Gang violence pushes El Salvador murder rate to post-war record

SAN SALVADOR, (Reuters) – El Salvador saw the highest number of murders last month since its bloody 12-year civil war ended in 1992 as violence between street gangs grew ever more deadly.

The National Forensics Institute (ILM) said there were 911 homicides in August, with 52 occurring on August 23, making it the deadliest month in nearly a quarter of a century.

From January to August, El Salvador recorded 4,246 homicides, an average of 17.5 a day, and up 67 percent on the same eight-month period in 2014.

Violence has risen steadily in El Salvador since a 2012 truce between the country’s two main gangs, the Mara Salvatrucha (MS-13) and its rival Barrio 18, began to fall apart last year. The truce had helped reduce the Central American nation’s murder rate in mid-2013 to around five per day, a 10-year low.

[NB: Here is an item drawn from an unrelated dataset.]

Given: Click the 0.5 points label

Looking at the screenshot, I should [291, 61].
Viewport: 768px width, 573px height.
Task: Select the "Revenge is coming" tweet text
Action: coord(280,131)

The country’s police estimates that 80 percent of the homicides are related to purges and score-settling between the country’s gangs.

El Salvador is one of the most violent countries in the world, according to United Nations statistics, with a 2012 murder rate of 41.2 homicides per 100,000 inhabitants.

According to some more recent measures, El Salvador has this year overtaken Honduras, which had a 2012 murder rate of 90.4 murders per 100,000 people, as the country with the world’s highest murder rate.